Source data.
** start **
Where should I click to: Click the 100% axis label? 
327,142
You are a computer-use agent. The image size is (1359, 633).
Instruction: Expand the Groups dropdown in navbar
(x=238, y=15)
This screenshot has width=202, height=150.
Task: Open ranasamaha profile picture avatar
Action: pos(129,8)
** end **
Task objective. In the data above, locate every line that contains the string "size" and copy each one. Matching is case-sensitive.

Complete output.
You are a computer-use agent. The image size is (1359, 633).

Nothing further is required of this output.